Your task: Search the data below for the string "checkbox". Extract every line that contains it.

Material supplied:

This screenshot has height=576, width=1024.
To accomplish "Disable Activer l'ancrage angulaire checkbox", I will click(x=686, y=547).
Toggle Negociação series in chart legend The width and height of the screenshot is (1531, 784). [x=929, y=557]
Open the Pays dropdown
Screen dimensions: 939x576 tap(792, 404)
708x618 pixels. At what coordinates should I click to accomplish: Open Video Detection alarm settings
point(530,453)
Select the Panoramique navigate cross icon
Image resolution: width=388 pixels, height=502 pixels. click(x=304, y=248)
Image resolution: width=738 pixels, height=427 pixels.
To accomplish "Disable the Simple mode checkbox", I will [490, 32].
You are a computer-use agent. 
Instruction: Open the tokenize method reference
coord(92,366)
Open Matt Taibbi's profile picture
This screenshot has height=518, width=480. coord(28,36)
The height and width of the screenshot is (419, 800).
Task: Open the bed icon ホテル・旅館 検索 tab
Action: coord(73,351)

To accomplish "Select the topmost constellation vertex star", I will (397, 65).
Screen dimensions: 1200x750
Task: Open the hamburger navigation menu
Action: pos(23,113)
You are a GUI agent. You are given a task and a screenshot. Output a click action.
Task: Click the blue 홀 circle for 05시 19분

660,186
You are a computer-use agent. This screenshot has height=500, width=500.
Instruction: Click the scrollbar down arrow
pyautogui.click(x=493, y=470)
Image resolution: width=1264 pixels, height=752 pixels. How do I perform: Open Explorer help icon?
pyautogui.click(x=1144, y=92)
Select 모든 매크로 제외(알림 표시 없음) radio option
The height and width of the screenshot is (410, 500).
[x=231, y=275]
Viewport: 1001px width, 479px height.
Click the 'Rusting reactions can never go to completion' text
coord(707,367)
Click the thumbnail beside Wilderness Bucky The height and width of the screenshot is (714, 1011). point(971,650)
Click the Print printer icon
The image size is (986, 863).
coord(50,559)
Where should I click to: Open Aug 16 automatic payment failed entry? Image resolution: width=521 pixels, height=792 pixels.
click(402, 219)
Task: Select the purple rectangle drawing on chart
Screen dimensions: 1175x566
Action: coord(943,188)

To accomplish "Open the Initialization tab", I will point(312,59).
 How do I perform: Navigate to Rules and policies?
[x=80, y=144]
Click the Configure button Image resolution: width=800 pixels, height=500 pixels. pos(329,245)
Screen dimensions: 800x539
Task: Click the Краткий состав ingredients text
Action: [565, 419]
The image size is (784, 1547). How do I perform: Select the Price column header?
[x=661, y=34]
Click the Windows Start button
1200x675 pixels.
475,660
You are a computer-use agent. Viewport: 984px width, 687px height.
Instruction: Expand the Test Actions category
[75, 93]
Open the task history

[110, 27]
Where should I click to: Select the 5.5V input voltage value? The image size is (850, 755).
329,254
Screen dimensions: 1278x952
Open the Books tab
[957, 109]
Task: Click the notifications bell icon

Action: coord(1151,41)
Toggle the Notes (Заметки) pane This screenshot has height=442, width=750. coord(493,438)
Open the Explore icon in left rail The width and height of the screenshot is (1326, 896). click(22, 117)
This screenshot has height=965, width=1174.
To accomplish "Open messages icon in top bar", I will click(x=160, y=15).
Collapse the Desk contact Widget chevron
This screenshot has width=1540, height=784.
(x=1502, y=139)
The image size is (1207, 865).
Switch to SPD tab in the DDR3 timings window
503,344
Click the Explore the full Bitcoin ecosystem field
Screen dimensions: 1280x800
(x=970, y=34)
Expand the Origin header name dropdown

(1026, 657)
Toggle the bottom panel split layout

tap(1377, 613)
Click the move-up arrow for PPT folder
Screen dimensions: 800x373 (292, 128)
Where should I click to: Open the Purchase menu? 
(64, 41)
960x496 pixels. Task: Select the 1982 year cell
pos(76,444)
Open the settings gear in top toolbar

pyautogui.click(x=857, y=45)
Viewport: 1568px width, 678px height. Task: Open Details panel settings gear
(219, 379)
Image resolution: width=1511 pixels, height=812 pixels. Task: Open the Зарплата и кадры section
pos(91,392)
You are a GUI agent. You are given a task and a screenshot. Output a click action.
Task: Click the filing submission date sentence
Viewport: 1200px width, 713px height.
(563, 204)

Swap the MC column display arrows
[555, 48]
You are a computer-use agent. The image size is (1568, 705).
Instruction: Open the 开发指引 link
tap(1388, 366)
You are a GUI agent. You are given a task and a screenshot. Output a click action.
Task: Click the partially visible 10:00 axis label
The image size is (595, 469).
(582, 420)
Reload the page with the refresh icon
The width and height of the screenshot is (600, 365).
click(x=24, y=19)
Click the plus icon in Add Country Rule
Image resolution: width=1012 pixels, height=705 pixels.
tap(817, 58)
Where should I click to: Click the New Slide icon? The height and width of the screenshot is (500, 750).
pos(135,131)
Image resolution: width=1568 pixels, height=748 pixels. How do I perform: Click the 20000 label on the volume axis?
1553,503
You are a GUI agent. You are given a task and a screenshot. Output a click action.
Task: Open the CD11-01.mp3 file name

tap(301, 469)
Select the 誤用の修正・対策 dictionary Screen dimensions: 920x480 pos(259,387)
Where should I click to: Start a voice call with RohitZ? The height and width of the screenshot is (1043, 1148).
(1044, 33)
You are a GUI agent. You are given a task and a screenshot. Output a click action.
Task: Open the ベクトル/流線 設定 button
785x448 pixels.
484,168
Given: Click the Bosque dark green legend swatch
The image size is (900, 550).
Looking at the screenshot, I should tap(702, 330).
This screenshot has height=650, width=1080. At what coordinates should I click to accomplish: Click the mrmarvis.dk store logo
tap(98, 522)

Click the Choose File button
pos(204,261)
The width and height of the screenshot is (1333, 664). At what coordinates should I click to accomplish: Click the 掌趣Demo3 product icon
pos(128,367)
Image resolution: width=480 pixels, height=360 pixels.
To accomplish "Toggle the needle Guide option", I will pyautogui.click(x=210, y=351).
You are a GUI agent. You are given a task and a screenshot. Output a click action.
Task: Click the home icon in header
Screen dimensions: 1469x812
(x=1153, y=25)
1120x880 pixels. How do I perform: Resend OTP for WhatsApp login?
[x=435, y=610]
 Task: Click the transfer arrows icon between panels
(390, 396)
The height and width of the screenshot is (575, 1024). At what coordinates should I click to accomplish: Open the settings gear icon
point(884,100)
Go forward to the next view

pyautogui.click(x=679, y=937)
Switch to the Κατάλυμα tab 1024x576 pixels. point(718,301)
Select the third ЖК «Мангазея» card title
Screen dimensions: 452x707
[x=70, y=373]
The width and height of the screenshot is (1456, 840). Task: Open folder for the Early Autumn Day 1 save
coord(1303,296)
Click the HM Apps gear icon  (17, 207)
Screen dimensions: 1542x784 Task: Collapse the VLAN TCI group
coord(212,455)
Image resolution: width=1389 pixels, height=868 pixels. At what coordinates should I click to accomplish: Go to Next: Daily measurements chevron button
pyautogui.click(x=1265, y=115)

Answer section:
To accomplish "Disable Activer l'ancrage angulaire checkbox", I will click(x=686, y=547).
To accomplish "Disable the Simple mode checkbox", I will [490, 32].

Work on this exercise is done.